Il valore del team multidisciplinare
Per Reverdito, affrontare il lipedema con un solo approccio è uno degli errori più grandi. «Essendo una patologia così complessa, una monoterapia difficilmente porta risultati». Il percorso efficace nasce dalla collaborazione tra professionisti diversi: fisioterapisti, medici, nutrizionisti, allenatori e specialisti che lavorano in modo coordinato.
«È fondamentale avere un team che conosca la patologia e che parli lo stesso linguaggio anche dal punto di vista valutativo». Nella pratica clinica, la differenza si vede soprattutto nel lungo periodo. «I pazienti seguiti in un reale team multidisciplinare ottengono risultati più stabili e un monitoraggio più efficace nel tempo».
Gli errori più frequenti
Tra gli aspetti che la dottoressa Reverdito si trova più spesso a correggere c’è il rapporto con l’attività fisica. Molte pazienti arrivano convinte che allenarsi possa peggiorare il dolore. «Uno dei falsi miti più diffusi è che bisogna evitare l’attività fisica perché “fanno male le gambe”». In realtà il movimento è considerato fondamentale, purché personalizzato.
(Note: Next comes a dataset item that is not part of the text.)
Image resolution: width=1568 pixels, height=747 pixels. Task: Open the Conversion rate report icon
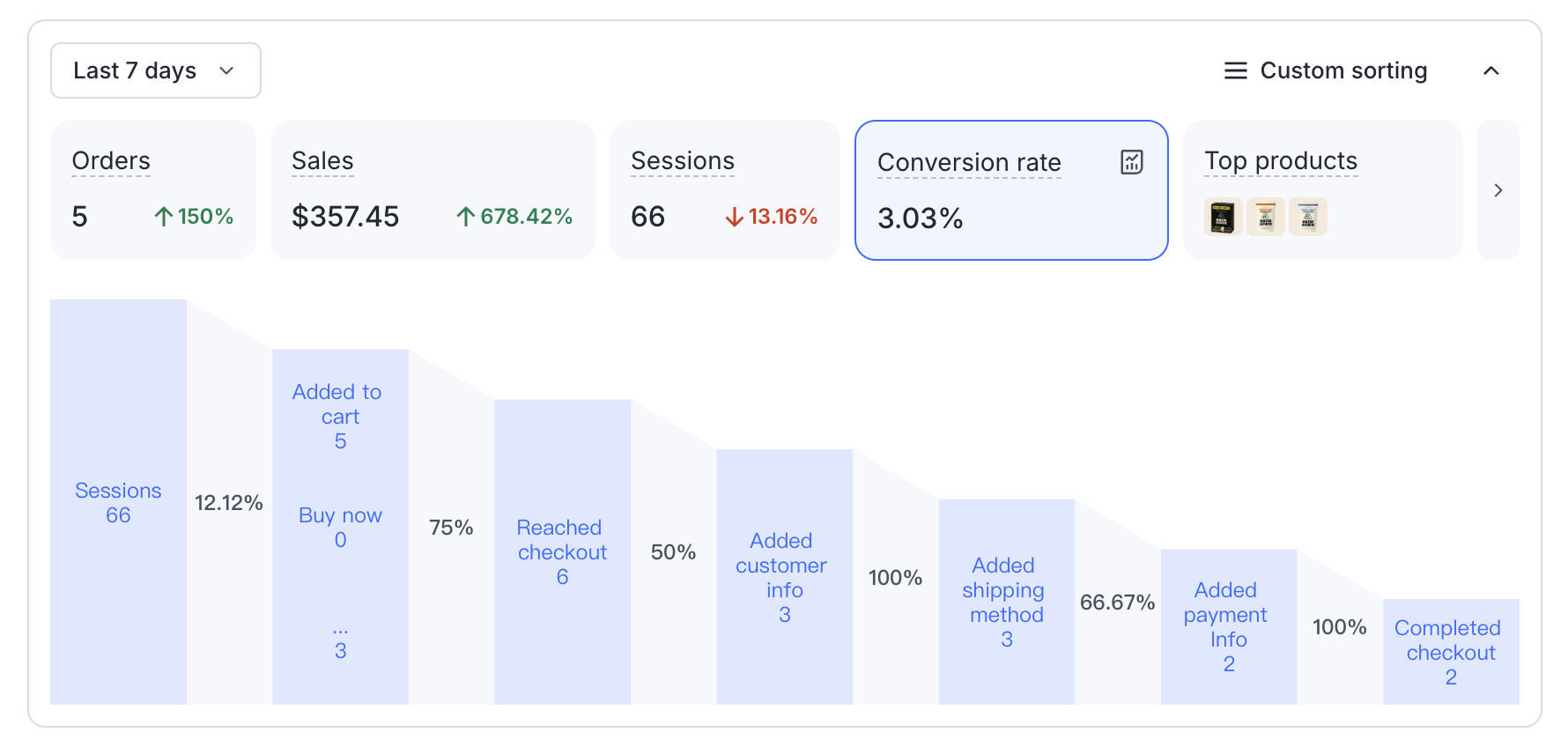(1132, 162)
«L’attività fisica va adattata alle diverse fasi della patologia, ma non deve essere sospesa». Un altro problema frequente riguarda le diete drastiche. «Spesso queste diete portano a perdite di peso importanti nella parte alta del corpo, ma con poca soddisfazione sugli arti inferiori».
Questo può avere conseguenze sia fisiche sia psicologiche, secondo la dottoressa, «Si rischia di entrare in un loop negativo legato all’effetto yo-yo e ai disturbi del comportamento alimentare».
Disinformazione e falsi miti
Negli ultimi anni il lipedema è diventato molto discusso online, ma insieme alle informazioni corrette si sono diffuse anche molte convinzioni sbagliate. «Viviamo in una fase di iperinformazione e spesso le pazienti arrivano convinte di sapere già tutto». Per questo la dottoressa Reverdito insiste sull’importanza di affidarsi a professionisti competenti e a fonti affidabili. Tra i miti più difficili da sfatare c’è l’idea che il lipedema peggiori inevitabilmente.

«Il lipedema può evolvere, ma non è detto che peggiori per forza». Un concetto importante soprattutto per chi riceve una diagnosi e vive quel momento con paura. «Se la patologia viene gestita bene, può anche rimanere stabile nel tempo».